> TEXT UNDER STUDY
■ ■ ■ ■ ■ ■ ■

Some of the biggest physics collaborations in the world investigate these same problems at particle colliders like the LHC and RHIC. So how can we study the same physics without experiments that require 1 terawatt hour of energy per year? By simulating of course!

We create simulations that numerically model what happens when protons and neutrons collide at nearly the speed of light. Traveling at such incredible speeds, these particles are greatly affected by relativistic effects like length contraction, resulting in "pancakes" (you could also say a flat soup) of the fundamental gluons and quarks hiding within!

Want some more technical information? Want to run your own simulations in the saturation regime of QCD? Check out the full simulation software here.

Understanding Granular Failure

Failure can take lots of different forms. It is something with which we are all intimately familiar, and plays a fundamental role in the stability of our everyday life.

In the context of granular materials, the concept of "failure" is similarly tied to stability, as it relates to how rearrangements of individual grains cause changes in the strength of the larger material. Given that so much of the world around us is granular, understanding when, why, and how these materials fail is incredibly important for civil engineers, materials scientists, geophysicists, and many others across diverse professions.

■ ■ ■ ■ ■ ■ ■

Collected data:
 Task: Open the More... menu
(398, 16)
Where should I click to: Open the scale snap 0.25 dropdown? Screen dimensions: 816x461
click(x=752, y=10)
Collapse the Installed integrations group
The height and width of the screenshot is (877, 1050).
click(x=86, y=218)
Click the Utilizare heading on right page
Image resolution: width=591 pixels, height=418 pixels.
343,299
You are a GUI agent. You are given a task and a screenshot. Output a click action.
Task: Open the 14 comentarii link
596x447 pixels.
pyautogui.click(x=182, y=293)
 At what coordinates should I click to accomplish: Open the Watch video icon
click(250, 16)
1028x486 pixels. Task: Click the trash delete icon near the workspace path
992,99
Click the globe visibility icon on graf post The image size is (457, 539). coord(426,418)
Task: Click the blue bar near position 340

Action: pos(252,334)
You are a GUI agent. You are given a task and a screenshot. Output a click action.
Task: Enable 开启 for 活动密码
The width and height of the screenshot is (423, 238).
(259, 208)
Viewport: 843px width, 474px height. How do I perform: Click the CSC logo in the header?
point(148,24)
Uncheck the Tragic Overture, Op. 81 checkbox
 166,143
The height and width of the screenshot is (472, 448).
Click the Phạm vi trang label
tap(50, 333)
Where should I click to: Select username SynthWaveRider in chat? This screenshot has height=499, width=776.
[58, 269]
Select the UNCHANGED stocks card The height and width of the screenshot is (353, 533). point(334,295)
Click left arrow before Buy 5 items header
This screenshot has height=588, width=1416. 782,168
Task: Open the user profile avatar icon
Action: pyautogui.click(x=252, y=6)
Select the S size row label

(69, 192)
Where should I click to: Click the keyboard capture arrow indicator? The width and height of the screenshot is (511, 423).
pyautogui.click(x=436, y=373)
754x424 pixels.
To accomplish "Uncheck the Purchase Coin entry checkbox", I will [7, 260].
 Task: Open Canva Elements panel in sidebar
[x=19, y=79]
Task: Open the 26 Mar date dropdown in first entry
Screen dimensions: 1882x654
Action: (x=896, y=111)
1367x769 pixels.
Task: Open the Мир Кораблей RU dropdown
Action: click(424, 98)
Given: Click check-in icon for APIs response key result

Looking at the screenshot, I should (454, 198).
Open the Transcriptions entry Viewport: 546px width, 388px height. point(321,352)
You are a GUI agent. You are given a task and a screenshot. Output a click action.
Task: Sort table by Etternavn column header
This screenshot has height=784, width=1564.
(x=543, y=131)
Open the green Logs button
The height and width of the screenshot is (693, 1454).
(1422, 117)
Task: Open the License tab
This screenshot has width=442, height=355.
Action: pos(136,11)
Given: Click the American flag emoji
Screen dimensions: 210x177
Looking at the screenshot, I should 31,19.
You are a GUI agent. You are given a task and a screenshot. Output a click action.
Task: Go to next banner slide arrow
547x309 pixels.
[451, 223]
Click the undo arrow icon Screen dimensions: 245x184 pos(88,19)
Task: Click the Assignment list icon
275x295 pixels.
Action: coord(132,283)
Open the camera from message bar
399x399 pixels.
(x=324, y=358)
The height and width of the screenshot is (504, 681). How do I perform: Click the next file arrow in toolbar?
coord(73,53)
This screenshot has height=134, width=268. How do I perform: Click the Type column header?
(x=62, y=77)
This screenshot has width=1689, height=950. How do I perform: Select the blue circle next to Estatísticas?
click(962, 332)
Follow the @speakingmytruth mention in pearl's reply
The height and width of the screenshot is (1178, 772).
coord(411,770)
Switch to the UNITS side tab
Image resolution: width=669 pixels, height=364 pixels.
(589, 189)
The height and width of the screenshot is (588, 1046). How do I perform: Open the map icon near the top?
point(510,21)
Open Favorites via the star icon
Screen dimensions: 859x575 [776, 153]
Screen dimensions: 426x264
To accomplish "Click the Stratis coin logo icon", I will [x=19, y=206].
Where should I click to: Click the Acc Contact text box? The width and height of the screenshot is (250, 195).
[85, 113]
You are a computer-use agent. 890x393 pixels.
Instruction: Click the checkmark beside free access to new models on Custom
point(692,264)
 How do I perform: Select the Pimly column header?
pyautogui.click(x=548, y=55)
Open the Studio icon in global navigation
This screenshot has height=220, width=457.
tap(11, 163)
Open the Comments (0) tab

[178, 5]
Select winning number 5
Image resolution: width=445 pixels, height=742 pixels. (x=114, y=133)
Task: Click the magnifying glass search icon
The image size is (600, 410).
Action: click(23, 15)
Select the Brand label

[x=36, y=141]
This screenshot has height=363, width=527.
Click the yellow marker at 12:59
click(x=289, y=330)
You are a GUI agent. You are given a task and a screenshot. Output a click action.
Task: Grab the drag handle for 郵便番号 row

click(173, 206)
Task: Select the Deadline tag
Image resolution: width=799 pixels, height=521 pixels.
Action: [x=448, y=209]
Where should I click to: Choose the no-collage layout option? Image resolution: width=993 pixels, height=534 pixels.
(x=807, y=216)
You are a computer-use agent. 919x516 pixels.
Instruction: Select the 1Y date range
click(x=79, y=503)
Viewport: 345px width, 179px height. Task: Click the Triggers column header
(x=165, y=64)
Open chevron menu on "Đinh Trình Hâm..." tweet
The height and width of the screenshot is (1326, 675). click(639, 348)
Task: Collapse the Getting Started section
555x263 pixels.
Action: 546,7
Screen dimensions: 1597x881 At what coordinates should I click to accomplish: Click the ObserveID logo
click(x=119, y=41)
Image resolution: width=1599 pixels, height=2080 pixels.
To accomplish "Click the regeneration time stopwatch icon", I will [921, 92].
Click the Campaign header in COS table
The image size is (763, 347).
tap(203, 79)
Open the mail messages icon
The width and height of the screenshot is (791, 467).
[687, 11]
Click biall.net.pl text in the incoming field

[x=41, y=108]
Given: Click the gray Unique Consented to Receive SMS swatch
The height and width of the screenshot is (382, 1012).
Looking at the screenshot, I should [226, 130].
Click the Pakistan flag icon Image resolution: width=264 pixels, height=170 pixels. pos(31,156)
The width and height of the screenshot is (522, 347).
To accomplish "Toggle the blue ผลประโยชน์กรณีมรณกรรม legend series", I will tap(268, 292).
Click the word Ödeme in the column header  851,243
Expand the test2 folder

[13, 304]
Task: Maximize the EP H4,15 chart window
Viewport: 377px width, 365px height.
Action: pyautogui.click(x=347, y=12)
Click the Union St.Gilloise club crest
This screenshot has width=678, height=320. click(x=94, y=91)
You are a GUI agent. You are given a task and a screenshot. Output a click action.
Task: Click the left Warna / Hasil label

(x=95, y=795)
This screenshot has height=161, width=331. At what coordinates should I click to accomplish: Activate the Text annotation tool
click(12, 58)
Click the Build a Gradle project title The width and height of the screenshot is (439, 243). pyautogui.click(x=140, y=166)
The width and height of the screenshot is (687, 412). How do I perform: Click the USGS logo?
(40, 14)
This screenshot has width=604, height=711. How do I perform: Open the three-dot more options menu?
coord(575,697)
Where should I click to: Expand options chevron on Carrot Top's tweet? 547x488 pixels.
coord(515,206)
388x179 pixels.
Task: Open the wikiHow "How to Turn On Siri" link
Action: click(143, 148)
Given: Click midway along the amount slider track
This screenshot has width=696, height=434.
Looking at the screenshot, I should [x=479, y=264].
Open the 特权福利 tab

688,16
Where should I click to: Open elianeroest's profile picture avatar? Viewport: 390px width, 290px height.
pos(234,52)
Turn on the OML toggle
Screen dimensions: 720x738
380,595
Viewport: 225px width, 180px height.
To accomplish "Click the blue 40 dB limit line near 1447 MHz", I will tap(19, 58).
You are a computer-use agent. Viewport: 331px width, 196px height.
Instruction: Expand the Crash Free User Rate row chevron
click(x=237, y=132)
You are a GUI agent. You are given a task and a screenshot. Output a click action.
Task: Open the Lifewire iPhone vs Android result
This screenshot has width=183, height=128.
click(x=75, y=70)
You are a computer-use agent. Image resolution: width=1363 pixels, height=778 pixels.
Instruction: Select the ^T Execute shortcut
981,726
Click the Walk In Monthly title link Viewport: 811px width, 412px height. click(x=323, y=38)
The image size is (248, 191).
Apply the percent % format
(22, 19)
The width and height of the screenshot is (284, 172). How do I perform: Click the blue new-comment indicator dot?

■ ■ ■ ■ ■ ■ ■

> PROBLEM SET
A. Reproduce the part of the text on simulations and granular failure that opens with the words containing "Some of the" and closes with "simulating of course!".
B. Answer these questions from the text on simulations and granular failure.
(i) Which two particle colliders does it name?
(ii) Which relativistic effect does it give as an example?
(iii) Which three professions does it list by name as ones for which understanding granular failure is important?
The records have no connection to the text.

> SOLUTIONS TO THE PROBLEMS
A.
Some of the biggest physics collaborations in the world investigate these same problems at particle colliders like the LHC and RHIC. So how can we study the same physics without experiments that require 1 terawatt hour of energy per year? By simulating of course!

B.
(i) The LHC and RHIC.
(ii) Length contraction.
(iii) Civil engineers, materials scientists, and geophysicists.